■ **ASSIGNED TASK**: Note every line in the entries that contains the string "Edit", and copy it.

○ ○ ○ ○ ○

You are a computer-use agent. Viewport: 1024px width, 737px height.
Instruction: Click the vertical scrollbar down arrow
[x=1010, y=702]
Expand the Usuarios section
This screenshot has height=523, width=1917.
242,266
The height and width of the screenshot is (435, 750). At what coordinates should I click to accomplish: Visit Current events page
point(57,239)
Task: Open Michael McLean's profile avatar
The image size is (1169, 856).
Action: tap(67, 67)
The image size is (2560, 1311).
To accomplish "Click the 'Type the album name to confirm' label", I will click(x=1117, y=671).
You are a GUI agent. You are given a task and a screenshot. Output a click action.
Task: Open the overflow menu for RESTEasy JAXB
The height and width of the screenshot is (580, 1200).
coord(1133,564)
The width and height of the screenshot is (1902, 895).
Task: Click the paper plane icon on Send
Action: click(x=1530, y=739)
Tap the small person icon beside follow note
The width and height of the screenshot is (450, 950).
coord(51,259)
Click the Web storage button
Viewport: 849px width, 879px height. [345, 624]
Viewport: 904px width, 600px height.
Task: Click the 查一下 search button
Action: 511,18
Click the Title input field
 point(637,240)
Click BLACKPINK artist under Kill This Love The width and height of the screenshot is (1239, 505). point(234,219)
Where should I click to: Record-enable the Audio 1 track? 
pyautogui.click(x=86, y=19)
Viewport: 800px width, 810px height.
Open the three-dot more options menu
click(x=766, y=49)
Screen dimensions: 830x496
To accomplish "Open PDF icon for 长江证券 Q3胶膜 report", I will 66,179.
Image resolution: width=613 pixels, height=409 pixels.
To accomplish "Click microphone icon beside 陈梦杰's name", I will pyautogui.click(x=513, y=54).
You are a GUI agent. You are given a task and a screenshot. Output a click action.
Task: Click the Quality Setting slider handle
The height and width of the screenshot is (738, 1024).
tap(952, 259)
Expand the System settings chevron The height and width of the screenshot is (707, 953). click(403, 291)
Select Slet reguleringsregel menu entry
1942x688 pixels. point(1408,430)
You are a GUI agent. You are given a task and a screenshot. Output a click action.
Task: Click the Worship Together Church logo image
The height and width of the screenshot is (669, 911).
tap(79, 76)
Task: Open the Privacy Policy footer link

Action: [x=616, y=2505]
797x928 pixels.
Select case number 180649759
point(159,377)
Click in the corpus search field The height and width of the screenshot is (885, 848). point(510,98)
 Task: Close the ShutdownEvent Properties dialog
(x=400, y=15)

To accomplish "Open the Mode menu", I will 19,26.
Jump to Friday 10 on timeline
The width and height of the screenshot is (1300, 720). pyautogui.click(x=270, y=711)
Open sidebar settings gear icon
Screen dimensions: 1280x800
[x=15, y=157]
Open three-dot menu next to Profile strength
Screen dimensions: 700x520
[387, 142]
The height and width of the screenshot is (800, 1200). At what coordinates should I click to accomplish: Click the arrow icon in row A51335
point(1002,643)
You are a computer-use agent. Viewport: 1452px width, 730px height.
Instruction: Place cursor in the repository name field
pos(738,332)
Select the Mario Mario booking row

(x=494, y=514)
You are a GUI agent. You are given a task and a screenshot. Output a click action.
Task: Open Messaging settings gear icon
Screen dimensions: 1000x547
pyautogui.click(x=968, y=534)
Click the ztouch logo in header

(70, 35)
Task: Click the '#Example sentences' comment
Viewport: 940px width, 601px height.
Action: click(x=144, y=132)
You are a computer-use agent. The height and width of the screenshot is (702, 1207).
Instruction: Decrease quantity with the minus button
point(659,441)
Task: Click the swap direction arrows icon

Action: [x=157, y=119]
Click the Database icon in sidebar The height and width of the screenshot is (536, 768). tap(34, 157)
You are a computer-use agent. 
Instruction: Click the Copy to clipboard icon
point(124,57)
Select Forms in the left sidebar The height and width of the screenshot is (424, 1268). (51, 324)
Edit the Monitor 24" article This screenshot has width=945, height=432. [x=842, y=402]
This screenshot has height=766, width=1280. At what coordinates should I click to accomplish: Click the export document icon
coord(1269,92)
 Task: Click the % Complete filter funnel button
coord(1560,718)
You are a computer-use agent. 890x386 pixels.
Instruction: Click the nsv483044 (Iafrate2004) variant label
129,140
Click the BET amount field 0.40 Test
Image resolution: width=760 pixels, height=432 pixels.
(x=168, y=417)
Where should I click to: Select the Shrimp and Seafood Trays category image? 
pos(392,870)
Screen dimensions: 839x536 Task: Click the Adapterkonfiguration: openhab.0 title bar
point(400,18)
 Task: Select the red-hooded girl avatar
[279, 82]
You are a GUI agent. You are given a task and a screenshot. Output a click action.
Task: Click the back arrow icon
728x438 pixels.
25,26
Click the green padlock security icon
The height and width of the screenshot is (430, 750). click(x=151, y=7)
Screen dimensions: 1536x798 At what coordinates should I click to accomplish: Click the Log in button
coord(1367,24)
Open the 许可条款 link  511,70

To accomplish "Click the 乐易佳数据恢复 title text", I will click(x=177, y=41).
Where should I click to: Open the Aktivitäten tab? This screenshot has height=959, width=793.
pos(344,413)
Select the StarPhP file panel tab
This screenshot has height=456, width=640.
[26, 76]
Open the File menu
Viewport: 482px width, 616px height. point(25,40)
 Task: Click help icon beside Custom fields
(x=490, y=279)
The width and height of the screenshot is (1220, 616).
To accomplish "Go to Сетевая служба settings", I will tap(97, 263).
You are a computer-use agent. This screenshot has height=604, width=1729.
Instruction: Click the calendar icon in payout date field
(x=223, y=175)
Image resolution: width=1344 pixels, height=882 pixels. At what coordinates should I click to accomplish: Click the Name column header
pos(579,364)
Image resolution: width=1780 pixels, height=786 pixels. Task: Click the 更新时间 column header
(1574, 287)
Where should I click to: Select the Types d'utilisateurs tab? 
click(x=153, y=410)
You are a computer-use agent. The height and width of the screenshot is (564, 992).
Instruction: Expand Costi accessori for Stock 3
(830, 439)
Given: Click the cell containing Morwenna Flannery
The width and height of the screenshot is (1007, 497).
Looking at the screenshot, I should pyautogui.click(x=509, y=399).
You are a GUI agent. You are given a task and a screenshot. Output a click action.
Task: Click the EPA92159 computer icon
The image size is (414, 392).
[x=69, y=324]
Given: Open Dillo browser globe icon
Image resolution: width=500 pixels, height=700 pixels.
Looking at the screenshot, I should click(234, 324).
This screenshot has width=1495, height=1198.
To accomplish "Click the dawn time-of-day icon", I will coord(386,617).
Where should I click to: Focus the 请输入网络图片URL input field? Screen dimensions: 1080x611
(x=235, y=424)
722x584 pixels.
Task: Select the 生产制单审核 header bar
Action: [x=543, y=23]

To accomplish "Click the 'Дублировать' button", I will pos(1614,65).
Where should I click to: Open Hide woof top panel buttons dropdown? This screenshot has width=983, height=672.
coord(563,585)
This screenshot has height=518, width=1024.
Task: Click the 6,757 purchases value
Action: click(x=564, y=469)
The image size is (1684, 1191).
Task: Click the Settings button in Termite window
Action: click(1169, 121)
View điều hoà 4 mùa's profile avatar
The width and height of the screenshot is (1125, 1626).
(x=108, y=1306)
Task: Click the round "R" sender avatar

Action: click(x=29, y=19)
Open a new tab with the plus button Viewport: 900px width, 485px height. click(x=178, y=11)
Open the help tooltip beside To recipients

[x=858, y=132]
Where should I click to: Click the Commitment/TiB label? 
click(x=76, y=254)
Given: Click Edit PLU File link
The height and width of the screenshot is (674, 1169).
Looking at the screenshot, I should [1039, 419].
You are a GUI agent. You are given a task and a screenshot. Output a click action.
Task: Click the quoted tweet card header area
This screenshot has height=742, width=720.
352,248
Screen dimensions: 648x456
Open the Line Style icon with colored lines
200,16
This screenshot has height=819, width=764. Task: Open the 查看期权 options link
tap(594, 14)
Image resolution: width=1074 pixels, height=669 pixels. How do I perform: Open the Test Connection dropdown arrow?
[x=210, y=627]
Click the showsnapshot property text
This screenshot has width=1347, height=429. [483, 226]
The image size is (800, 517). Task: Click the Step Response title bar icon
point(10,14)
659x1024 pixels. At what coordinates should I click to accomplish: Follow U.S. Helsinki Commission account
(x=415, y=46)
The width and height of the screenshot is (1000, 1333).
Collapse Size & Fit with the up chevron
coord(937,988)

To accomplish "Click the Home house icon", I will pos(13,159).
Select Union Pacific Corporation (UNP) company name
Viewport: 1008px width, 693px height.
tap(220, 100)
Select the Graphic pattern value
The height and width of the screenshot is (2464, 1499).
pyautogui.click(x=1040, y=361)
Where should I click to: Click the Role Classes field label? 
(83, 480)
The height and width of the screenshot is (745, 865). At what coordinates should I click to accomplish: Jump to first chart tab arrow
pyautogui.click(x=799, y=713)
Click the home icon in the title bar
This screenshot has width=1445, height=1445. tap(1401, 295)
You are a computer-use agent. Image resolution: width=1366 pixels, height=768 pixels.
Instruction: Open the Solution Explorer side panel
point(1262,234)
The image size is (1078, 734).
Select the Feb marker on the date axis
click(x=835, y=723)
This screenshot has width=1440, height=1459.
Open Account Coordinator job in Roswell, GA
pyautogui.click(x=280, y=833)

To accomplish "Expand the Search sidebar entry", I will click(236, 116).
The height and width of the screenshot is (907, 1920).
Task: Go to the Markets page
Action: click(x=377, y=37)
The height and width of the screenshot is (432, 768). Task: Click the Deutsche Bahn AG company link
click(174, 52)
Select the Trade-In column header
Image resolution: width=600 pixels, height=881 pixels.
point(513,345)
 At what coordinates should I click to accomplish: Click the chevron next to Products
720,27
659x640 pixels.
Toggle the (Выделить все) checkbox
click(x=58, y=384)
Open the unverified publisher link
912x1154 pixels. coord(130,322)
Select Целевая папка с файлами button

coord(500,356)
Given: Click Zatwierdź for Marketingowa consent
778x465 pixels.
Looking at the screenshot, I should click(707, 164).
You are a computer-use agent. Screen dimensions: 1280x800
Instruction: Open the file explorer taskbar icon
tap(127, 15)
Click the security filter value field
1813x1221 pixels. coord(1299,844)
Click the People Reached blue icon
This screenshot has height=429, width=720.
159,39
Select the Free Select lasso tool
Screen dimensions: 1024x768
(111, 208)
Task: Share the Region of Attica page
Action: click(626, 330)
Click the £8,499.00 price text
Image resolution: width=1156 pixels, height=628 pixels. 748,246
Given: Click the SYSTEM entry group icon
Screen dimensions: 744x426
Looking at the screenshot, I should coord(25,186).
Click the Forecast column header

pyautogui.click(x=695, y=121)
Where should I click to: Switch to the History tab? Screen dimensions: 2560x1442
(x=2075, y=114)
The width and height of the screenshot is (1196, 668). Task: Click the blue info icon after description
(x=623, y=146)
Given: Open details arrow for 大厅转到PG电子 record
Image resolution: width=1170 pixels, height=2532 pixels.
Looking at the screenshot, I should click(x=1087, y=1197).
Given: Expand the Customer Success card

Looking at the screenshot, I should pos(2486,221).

○ ○ ○ ○ ○

■ **SOLUTION TO THIS TASK**:
Edit the Monitor 24" article This screenshot has width=945, height=432. [x=842, y=402]
Given: Click Edit PLU File link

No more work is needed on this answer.